-- begin PASSAGE --

中文 English

What Happened To Execute-in-Place?

The concept as it was originally conceived no longer applies. Here’s why.

popularity

Executing code directly from non-volatile memory, where it is stored, greatly simplifies compute architectures — especially for simple embedded devices like microcontrollers (MCUs). However, the divergence of memory and logic processes has made that nearly impossible today.

The term “execute-in-place,” or ”XIP,” originated with the embedded NOR memory in MCUs that made XIP viable. That term is still used, but its meaning has become vague and confused.

“There’s definitely this concept of execute-in-place,” said Mark Reiten, vice president of license marketing for silicon storage technology at Microchip. “Today it’s really more like executing from a caching scheme that allows you to page stuff in rapidly from an external flash. Otherwise, you can’t really operate at a high enough clock speed.”

-- end PASSAGE --

▸ WRITTEN EXERCISE A:
Answer from the passage on execute-in-place:
(i) With what kind of embedded memory in MCUs did the term "execute-in-place" originate?
(ii) What position does Mark Reiten hold at Microchip?
(iii) According to the passage, what has made executing code directly from non-volatile memory nearly impossible today?
The passage and the listing that follows it are unrelated to each other.

-- begin MATERIAL SUPPLIED --

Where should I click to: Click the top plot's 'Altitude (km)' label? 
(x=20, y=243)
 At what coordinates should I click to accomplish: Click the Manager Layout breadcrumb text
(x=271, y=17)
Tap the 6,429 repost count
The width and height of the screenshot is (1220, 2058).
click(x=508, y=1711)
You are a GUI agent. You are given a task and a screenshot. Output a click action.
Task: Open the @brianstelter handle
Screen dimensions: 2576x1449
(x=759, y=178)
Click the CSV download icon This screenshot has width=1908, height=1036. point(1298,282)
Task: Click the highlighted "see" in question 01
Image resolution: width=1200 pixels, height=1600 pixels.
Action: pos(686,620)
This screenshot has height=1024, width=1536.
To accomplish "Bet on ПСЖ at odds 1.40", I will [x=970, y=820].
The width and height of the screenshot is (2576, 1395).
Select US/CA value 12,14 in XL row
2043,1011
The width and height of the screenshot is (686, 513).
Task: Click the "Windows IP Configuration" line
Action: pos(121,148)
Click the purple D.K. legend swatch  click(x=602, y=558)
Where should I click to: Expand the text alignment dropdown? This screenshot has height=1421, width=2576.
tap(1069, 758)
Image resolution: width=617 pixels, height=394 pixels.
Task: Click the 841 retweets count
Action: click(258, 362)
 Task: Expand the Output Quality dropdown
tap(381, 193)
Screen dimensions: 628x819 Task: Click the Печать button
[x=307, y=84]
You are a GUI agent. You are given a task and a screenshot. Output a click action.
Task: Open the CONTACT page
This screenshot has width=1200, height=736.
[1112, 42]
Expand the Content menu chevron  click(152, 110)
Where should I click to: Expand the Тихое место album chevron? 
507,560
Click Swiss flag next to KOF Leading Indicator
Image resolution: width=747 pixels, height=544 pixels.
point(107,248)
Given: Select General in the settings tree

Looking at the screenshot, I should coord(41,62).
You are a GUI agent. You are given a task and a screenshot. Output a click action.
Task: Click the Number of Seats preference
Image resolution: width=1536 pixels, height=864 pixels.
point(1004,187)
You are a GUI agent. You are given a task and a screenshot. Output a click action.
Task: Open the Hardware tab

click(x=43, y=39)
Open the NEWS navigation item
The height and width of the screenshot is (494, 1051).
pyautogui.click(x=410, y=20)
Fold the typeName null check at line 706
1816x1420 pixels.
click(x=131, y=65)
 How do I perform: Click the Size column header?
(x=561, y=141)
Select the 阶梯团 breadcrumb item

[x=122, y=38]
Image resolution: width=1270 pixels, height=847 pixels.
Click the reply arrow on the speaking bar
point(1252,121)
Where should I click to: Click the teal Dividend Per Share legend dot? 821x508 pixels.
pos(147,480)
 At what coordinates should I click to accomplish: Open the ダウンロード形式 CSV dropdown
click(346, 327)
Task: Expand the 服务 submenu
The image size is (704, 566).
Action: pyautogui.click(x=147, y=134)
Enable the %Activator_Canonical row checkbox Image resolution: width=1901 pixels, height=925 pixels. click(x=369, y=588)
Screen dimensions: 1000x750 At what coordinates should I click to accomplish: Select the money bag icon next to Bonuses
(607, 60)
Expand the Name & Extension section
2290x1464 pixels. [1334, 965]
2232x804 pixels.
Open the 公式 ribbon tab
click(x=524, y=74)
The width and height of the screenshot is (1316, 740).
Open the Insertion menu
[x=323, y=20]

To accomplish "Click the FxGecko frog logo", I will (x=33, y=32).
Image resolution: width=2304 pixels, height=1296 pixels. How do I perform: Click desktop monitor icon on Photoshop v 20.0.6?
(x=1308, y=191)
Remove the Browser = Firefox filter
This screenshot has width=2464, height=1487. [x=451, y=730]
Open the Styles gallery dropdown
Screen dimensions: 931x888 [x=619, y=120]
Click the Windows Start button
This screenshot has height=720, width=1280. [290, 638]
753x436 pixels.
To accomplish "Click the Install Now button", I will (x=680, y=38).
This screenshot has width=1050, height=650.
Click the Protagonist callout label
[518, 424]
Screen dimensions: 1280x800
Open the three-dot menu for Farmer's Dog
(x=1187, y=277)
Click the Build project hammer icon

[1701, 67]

-- end MATERIAL SUPPLIED --

▸ WRITTEN EXERCISE B:
Rewrite part of the listing as a JSON list of strings, one string per line, leaving out blank lines. Begin at the listing line that contains "Enable the %Activator_Canonical" and stop after the line that contains "will (x=33, y=32).".

▸ EXERCISE RESPONSE A:
(i) Embedded NOR memory.
(ii) Vice president of license marketing for silicon storage technology.
(iii) The divergence of memory and logic processes.

▸ EXERCISE RESPONSE B:
[
  "Enable the %Activator_Canonical row checkbox Image resolution: width=1901 pixels, height=925 pixels. click(x=369, y=588)",
  "Screen dimensions: 1000x750 At what coordinates should I click to accomplish: Select the money bag icon next to Bonuses",
  "(607, 60)",
  "Expand the Name & Extension section",
  "2290x1464 pixels. [1334, 965]",
  "2232x804 pixels.",
  "Open the 公式 ribbon tab",
  "click(x=524, y=74)",
  "The width and height of the screenshot is (1316, 740).",
  "Open the Insertion menu",
  "[x=323, y=20]",
  "To accomplish \"Click the FxGecko frog logo\", I will (x=33, y=32)."
]